Według mnie, to bardzo innowacyjne rozwiązanie konstrukcyjne tego typu książki. Forma, która zawiera przekaz dotyczący mechanizmów funkcjonowania psychiki ludzkiej i sposobów ich zmiany, ubrany w fabułę, a do tego napisany żywym i wartkim językiem sprawia, że książkę czyta się niezwykle szybko i dynamicznie. Sądzę, że nawet osoby niekoniecznie zainteresowane tematyką, nie poczują się znudzone. Plusem jest także to, że opisane w książce techniki zostały „wyłowione” i (wraz z uszczegółowionymi instrukcjami) – zawarte w osobnym, ostatnim rozdziale. To bardzo przydatne rozwiązanie dla kogoś, kto po przeczytaniu książki postanowi je praktykować w codziennym życiu. A jak wiadomo, poprzez samą lekturę, żadnej zmiany się nie dokona.
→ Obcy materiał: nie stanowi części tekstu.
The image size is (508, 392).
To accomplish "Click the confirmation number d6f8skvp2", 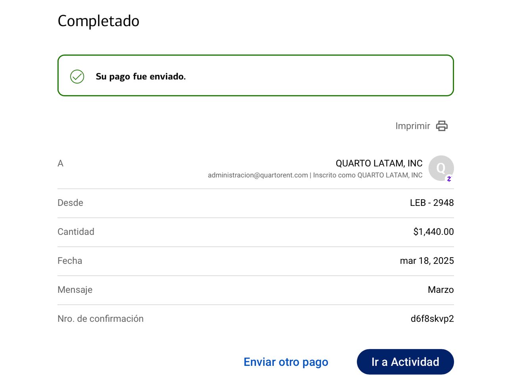I will (x=432, y=319).
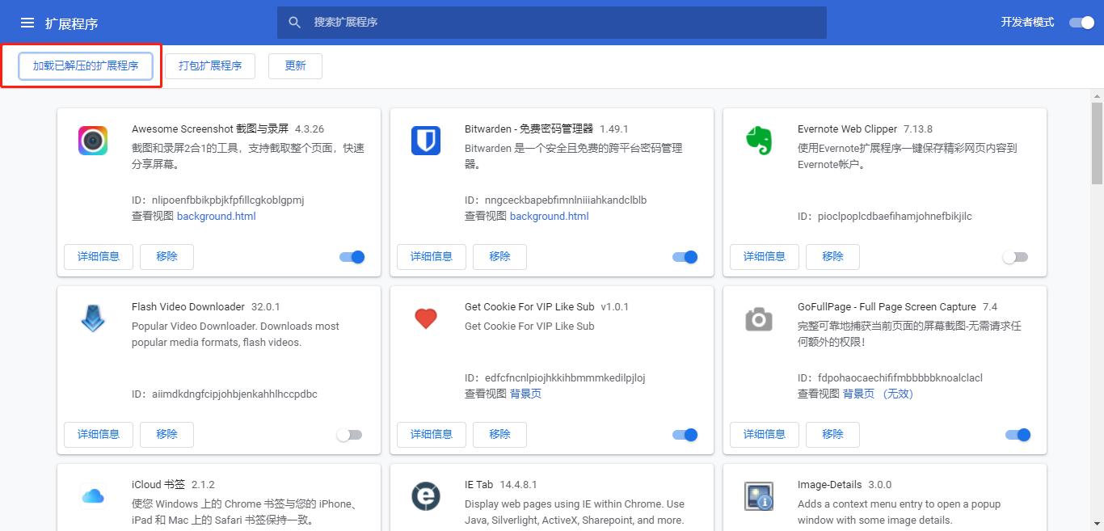Click the Awesome Screenshot extension icon
Screen dimensions: 1104x531
pos(92,140)
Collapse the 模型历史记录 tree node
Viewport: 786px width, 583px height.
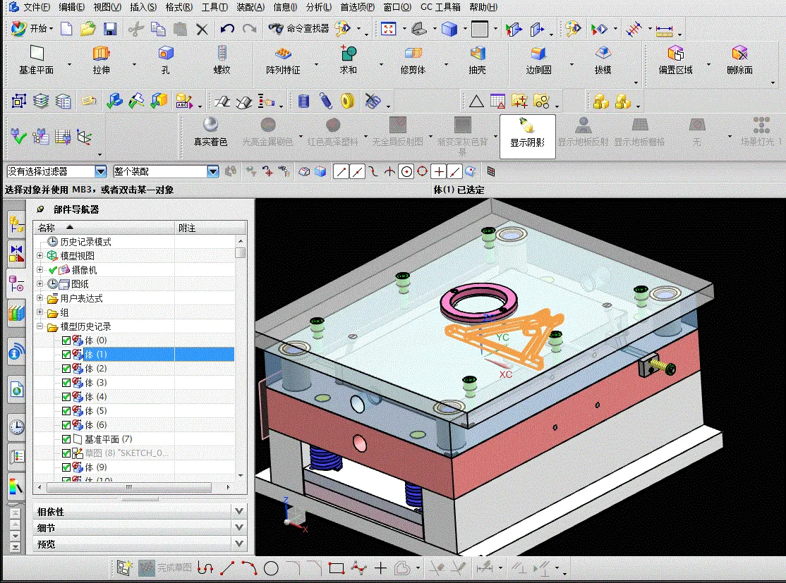point(40,326)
Mnie szczególnie przypadł do gustu krótki podrozdzialik na temat wzorców komunikacji, sposobów ich rozpoznawania oraz zmiany w celu poprawy jakości relacji.
Czego jeszcze możesz dowiedzieć się i nauczyć z tej pozycji?
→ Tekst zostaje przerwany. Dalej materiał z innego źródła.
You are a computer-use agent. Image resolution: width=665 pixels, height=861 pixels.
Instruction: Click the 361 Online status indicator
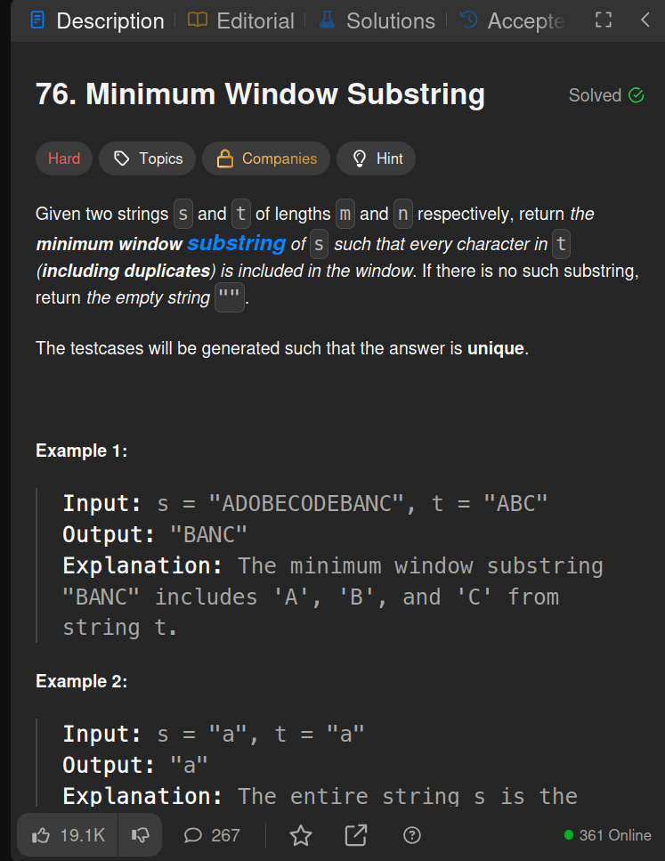tap(608, 835)
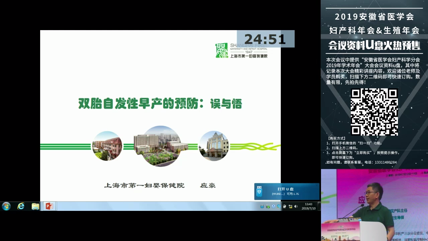The height and width of the screenshot is (241, 428).
Task: Click the safely remove hardware tray icon
Action: (268, 207)
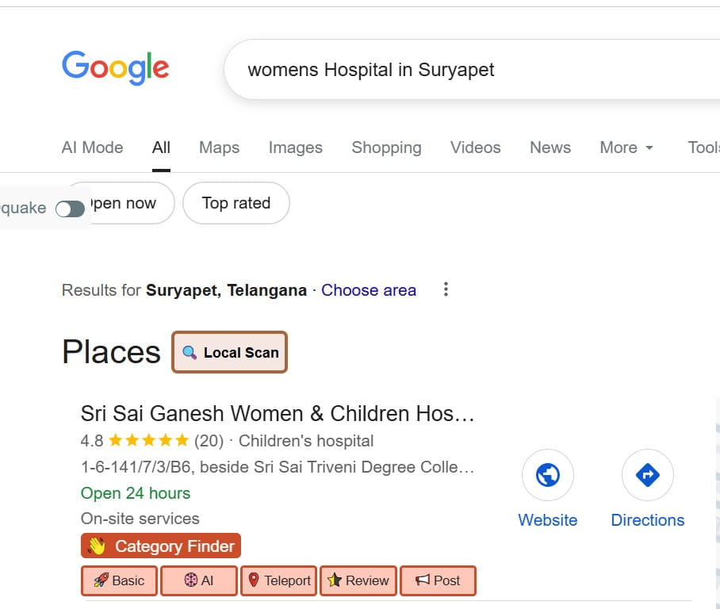
Task: Open the three-dot menu beside Choose area
Action: pos(446,289)
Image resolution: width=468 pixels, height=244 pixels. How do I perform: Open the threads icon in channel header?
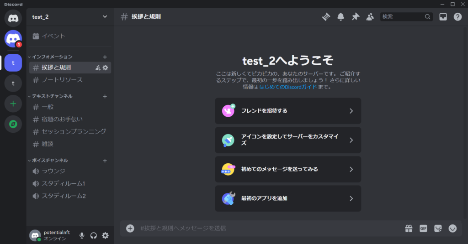pos(326,17)
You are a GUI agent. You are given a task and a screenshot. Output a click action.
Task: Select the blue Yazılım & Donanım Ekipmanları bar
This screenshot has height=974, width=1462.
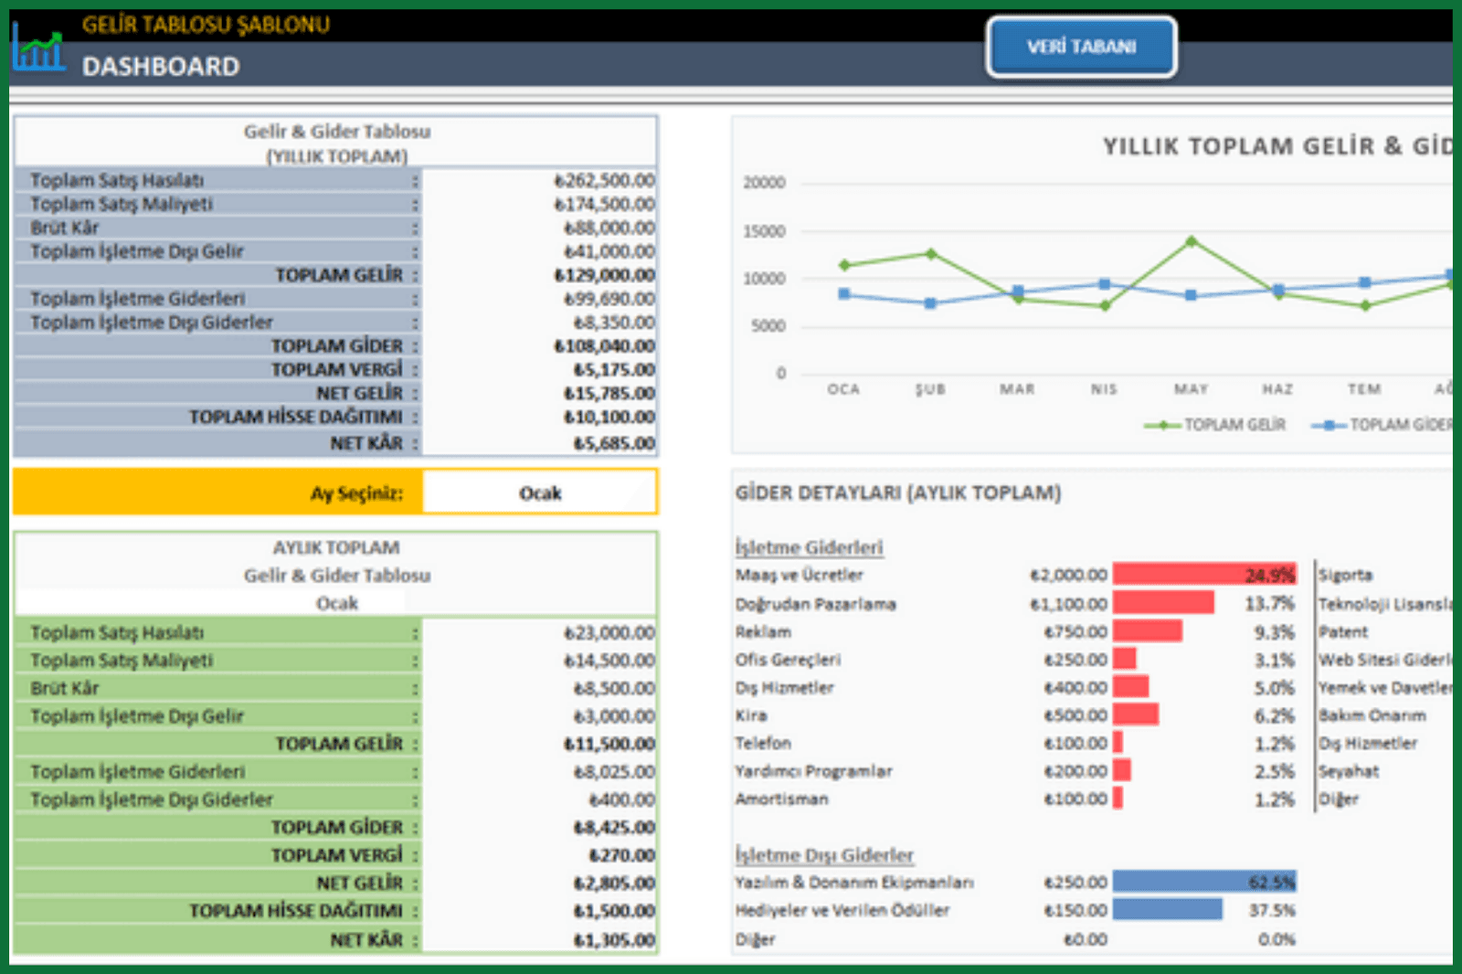click(1203, 883)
Głównym zagadnieniem, poruszanym w książce, jest UMYSŁ i mechanizmy jego funkcjonowania. Omawiane techniki pracy ze swoim umysłem dotyczą: sposobów zmiany swojego nastawienia do przeszłości (w tym bolesnych wspomnień), likwidowania lęków i blokad psychicznych oraz tzw. kotwiczenia dobrego samopoczucia. Muszę także przyznać, iż w opisanych w tej pozycji technikach nie dostrzegłam intencji manipulacji, a jedynie chęć działania na rzecz poprawy jakości swojego życia i relacji z innymi – a wszystko poprzez wzięcie odpowiedzialności za swoje stany emocjonalne. Za takie podejście daję autorom dużego „+”.
A teraz czas na minusy… czyli o tym, co w tej pozycji nie przypadło mi do gustu. Jak mawia stare porzekadło, „o gustach się nie dyskutuje”, ale na potrzebę tej (i wszystkich innych) recenzji uczynię wyjątek… Otóż, do gustu nie przypadł mi styl, w jakim książka została napisana. A mówiąc „styl”, mam na myśli ten typowo amerykański sposób pisarstwa, uprawiany w poradnikach typu self-help. Mówiąc wprost, irytowały mnie wręcz fragmenty, w których życiowe problemy uczestników zostały rozwiązane na scenie, w dosłownie kilka minut, niczym za dotknięciem czarodziejskiej różdżki – w tych „hurra-optymistycznych” momentach poddawałam w wątpliwość wiarygodność stosowanych technik… W dodatku niejednokrotnie odczuwałam w wypowiedziach trenerów tę nutkę arogancji, pychy i przekonania o swojej wszechwiedzy i nieomylności, na którą reaguję alergicznie („NLP i tylko NLP – jedyny lek na całe zło tego świata”). Jako osobie wykształconej psychologicznie, nie spodobało mi się tego typu podejście do ludzkich problemów i sposobów ich rozwiązywania. I po prostu po ludzku mnie drażniło. W dodatku, sama fabuła (losy bohaterów, ich problemy, wypowiedzi) zrobiła na mnie wrażenie po amerykańsku „naiwnej”. Doceniam zamysł, ale nie pochwalam sposobu realizacji.
Co więcej, sposób konstrukcji książki (fabuła), uważam za przydatny wyłącznie dla nowicjuszy. Bardziej zaawansowani adepci, szukający konkretów, mogą się rozczarować „rozmyciem” treści merytorycznych i minimalistycznym rozmiarem pozycji. NLP – najwyższy stopień wtajemniczenia… to więc kolejna pozycja, której tytuł wprowadza potencjalnego Czytelnika w błąd. Efekt? Potencjalny zawód.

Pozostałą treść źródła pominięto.